The Mother-in-Law's stare
Then into the warm room. Warm and cold water, with cups and without conveniences. Accurate description. I'm scrubbing relentlessly with my bright green Chinese exfoliation mitt, purchased at the market for about 45 cents, acutely aware of Host Mother's not so subtle stare. It's been relentless since the sauna.
This immediately brought to mind the story of one of my favorite Turkish teachers in Istanbul, Zeki Bey. He told us once of how mothers helped their sons choose wives back in the “good old days.” The son may see the face of a beautiful girl in the window of her house. But because she is not allowed to leave home, the boy has no way of seeing any more of her. As Zeki said, “Maybe she only has one leg! Maybe there is some problem with her arm.” You wouldn’t want to choose a wife with a beautiful face but an…undeveloped body.
So, the son would tell his mother who he had his eye on. The mother would go to the hamam, with the rest of the village women, and scope out the potential daughter-in-law. She would determine whether or not the girl was missing a leg, an arm, or child-bearing hips. After hearing the report from his mother, the son could make a more informed decision.
Although I know that my host mother has no intention of marrying me off to her son, this is how I felt in the banyo.
“Are your mother's [indecipherable Russian word (IRW)] like mine or [IRW] like yours?”
Usually I am pretty good at guessing out of context, but horrified as I was, I think I just made a confused face.
This time with very specific miming, gesturing and pointing: “ARE YOUR MOTHER’S [IRW] [IRW] LIKE MINE OR [IRW] LIKE YOURS?!”
As Nargiza told me in the "Everything I Need to Know I Learned in Kindergarten" lecture, family is very important in Kyrgyzstan. This question asked to someone who is easily embarrassed during breast exams. I don’t know what I said, but she replied “Good.”

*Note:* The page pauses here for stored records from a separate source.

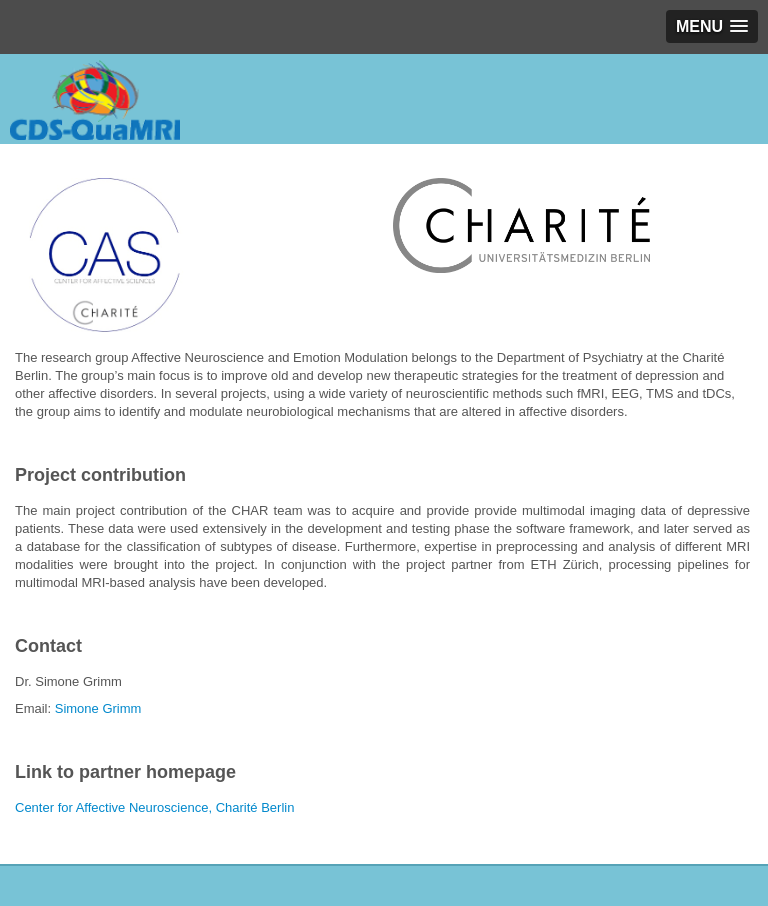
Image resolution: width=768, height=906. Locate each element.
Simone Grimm (98, 708)
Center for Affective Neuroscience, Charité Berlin (154, 807)
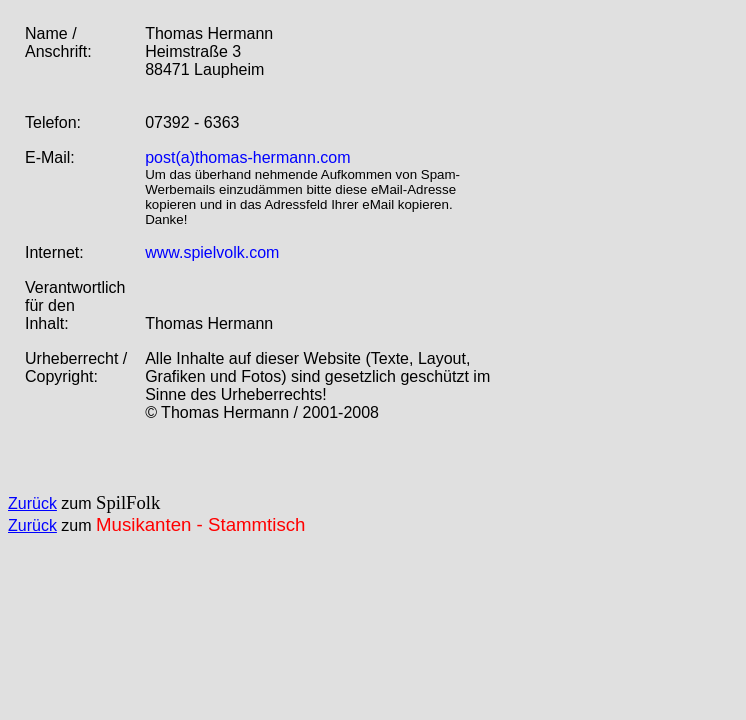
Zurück (32, 503)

A bit later, she points to my knee and says [Indecipherable Russian sentence (IRS)]. I curse myself for not being on top of leg hair removal. I open my mouth and say [nothing]. She points again, and I see she has noticed a scar the size of a watermelon seed I don’t think I’ve ever even noticed. This is Elizabeth’s naked nightmare.
The Verdict
Back to the sauna. More acrobatics to take full advantage of the steam. Back to the other room for more exfoliation. I'm scolded for using soap too soon, and not using enough water. "We have lots of water!" More humiliation by visual examination. She insists I haven't washed my back enough and does it herself.
I'm finally finished and have lost a few pounds in dead skin and water weight.
At dinner, Host Mother smiles at me. Would it be projecting to add the adverb knowingly? I try not to picture her picturing me naked. Just when I convince myself she's only being friendly, she hands me the bread basket.
"Eat more bread!." Another [IRS] while she outlines a not so charitable womanly profile she claims to be me. "You're too skinny."
Will I go next week? Of course. Public humiliation is a small price to pay for such a fantastic spa treatment.
10 points to whoever could guess what the most embarrassing part was. Through email only, please.
3 comments:
what? No description of the bread???? I'm disappointed. Was it dry, fluffy, flat, round, oblong? Was it moldy, crispy or tough? Did it have flavor or just tasted like lamb fat?
Dear "Breadmaker," (if that really is your name!)
The bread is called lipioshka. It is a round flat bread baked in an oven.
Here is a picture: http://www.barthphoto.com/pgLapioshka.htm
It is not very dry - moist and chewy. Tasty. Does not taste like lamb fat.
your story of visiting the hamam is like why my nightmarish visions of hamaams are. major props to you for going!